▶ _Exercise materials_
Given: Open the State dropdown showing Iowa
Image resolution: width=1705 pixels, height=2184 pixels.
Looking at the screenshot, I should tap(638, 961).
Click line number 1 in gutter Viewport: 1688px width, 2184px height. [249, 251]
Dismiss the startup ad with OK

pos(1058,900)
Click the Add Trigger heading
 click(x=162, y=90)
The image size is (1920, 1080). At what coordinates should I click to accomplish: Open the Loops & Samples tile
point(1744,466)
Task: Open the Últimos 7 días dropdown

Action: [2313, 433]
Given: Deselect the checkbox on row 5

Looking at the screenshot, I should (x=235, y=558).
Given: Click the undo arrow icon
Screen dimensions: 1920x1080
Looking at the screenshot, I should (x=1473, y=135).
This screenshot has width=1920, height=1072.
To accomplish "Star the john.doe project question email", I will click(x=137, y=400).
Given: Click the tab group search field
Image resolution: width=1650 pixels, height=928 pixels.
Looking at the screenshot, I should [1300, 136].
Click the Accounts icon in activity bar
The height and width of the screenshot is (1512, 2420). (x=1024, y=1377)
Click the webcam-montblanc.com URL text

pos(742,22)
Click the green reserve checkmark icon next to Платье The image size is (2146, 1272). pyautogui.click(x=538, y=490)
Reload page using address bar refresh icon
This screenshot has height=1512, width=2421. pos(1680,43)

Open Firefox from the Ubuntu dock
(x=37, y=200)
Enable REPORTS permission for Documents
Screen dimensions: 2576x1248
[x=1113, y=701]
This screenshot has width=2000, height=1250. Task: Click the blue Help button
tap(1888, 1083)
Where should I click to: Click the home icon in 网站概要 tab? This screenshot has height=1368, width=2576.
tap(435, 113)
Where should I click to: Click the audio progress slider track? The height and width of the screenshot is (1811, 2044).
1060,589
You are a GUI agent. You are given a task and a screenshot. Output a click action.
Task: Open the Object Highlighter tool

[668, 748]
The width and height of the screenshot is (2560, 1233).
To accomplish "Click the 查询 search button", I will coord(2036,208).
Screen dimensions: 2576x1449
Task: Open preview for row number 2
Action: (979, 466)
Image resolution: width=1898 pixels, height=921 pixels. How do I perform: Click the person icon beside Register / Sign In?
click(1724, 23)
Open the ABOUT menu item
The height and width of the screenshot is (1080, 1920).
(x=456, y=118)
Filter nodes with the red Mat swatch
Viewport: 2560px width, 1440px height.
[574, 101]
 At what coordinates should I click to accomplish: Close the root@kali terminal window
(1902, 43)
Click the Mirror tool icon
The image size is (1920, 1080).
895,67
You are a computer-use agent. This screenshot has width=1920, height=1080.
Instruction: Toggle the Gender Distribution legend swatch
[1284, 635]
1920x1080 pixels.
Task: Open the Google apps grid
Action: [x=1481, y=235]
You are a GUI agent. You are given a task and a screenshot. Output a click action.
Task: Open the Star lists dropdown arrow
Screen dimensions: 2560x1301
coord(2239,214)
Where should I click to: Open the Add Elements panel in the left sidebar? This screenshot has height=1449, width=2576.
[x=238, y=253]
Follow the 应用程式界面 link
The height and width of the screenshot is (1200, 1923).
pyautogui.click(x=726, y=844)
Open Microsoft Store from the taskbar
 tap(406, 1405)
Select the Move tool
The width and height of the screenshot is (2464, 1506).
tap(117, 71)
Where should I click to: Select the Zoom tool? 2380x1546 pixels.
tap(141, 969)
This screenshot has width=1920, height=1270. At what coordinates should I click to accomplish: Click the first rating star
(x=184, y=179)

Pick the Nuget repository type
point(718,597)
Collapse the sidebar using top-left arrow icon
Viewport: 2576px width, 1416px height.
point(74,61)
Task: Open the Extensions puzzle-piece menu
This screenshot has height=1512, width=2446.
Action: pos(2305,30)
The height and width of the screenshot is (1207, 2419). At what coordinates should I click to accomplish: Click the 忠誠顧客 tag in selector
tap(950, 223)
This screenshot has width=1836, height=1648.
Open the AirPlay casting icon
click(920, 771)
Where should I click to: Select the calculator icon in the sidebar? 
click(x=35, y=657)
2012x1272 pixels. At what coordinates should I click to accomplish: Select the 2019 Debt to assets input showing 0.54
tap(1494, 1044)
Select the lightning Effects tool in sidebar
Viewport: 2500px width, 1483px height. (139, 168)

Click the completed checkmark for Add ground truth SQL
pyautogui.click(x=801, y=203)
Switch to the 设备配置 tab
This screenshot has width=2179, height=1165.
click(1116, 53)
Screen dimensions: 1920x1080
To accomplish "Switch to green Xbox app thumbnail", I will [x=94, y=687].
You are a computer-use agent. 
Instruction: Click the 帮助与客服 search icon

▶ _Exercise objective_
Line by line, write out the records above exactly.

▶ _Solution_
Given: Open the State dropdown showing Iowa
Image resolution: width=1705 pixels, height=2184 pixels.
Looking at the screenshot, I should tap(638, 961).
Click line number 1 in gutter Viewport: 1688px width, 2184px height. [249, 251]
Dismiss the startup ad with OK

pos(1058,900)
Click the Add Trigger heading
 click(x=162, y=90)
The image size is (1920, 1080). At what coordinates should I click to accomplish: Open the Loops & Samples tile
point(1744,466)
Task: Open the Últimos 7 días dropdown

Action: [2313, 433]
Given: Deselect the checkbox on row 5

Looking at the screenshot, I should (x=235, y=558).
Given: Click the undo arrow icon
Screen dimensions: 1920x1080
Looking at the screenshot, I should (x=1473, y=135).
This screenshot has width=1920, height=1072.
To accomplish "Star the john.doe project question email", I will click(x=137, y=400).
Given: Click the tab group search field
Image resolution: width=1650 pixels, height=928 pixels.
Looking at the screenshot, I should [1300, 136].
Click the Accounts icon in activity bar
The height and width of the screenshot is (1512, 2420). (x=1024, y=1377)
Click the webcam-montblanc.com URL text

pos(742,22)
Click the green reserve checkmark icon next to Платье The image size is (2146, 1272). pyautogui.click(x=538, y=490)
Reload page using address bar refresh icon
This screenshot has height=1512, width=2421. pos(1680,43)

Open Firefox from the Ubuntu dock
(x=37, y=200)
Enable REPORTS permission for Documents
Screen dimensions: 2576x1248
[x=1113, y=701]
This screenshot has width=2000, height=1250. Task: Click the blue Help button
tap(1888, 1083)
Where should I click to: Click the home icon in 网站概要 tab? This screenshot has height=1368, width=2576.
tap(435, 113)
Where should I click to: Click the audio progress slider track? The height and width of the screenshot is (1811, 2044).
1060,589
You are a GUI agent. You are given a task and a screenshot. Output a click action.
Task: Open the Object Highlighter tool

[668, 748]
The width and height of the screenshot is (2560, 1233).
To accomplish "Click the 查询 search button", I will coord(2036,208).
Screen dimensions: 2576x1449
Task: Open preview for row number 2
Action: (979, 466)
Image resolution: width=1898 pixels, height=921 pixels. How do I perform: Click the person icon beside Register / Sign In?
click(1724, 23)
Open the ABOUT menu item
The height and width of the screenshot is (1080, 1920).
(x=456, y=118)
Filter nodes with the red Mat swatch
Viewport: 2560px width, 1440px height.
[574, 101]
 At what coordinates should I click to accomplish: Close the root@kali terminal window
(1902, 43)
Click the Mirror tool icon
The image size is (1920, 1080).
895,67
You are a computer-use agent. This screenshot has width=1920, height=1080.
Instruction: Toggle the Gender Distribution legend swatch
[1284, 635]
1920x1080 pixels.
Task: Open the Google apps grid
Action: [x=1481, y=235]
You are a GUI agent. You are given a task and a screenshot. Output a click action.
Task: Open the Star lists dropdown arrow
Screen dimensions: 2560x1301
coord(2239,214)
Where should I click to: Open the Add Elements panel in the left sidebar? This screenshot has height=1449, width=2576.
[x=238, y=253]
Follow the 应用程式界面 link
The height and width of the screenshot is (1200, 1923).
pyautogui.click(x=726, y=844)
Open Microsoft Store from the taskbar
 tap(406, 1405)
Select the Move tool
The width and height of the screenshot is (2464, 1506).
tap(117, 71)
Where should I click to: Select the Zoom tool? 2380x1546 pixels.
tap(141, 969)
This screenshot has width=1920, height=1270. At what coordinates should I click to accomplish: Click the first rating star
(x=184, y=179)

Pick the Nuget repository type
point(718,597)
Collapse the sidebar using top-left arrow icon
Viewport: 2576px width, 1416px height.
point(74,61)
Task: Open the Extensions puzzle-piece menu
This screenshot has height=1512, width=2446.
Action: pos(2305,30)
The height and width of the screenshot is (1207, 2419). At what coordinates should I click to accomplish: Click the 忠誠顧客 tag in selector
tap(950, 223)
This screenshot has width=1836, height=1648.
Open the AirPlay casting icon
click(920, 771)
Where should I click to: Select the calculator icon in the sidebar? 
click(x=35, y=657)
2012x1272 pixels. At what coordinates should I click to accomplish: Select the 2019 Debt to assets input showing 0.54
tap(1494, 1044)
Select the lightning Effects tool in sidebar
Viewport: 2500px width, 1483px height. (139, 168)

Click the completed checkmark for Add ground truth SQL
pyautogui.click(x=801, y=203)
Switch to the 设备配置 tab
This screenshot has width=2179, height=1165.
click(1116, 53)
Screen dimensions: 1920x1080
To accomplish "Switch to green Xbox app thumbnail", I will [x=94, y=687].
You are a computer-use agent. 
Instruction: Click the 帮助与客服 search icon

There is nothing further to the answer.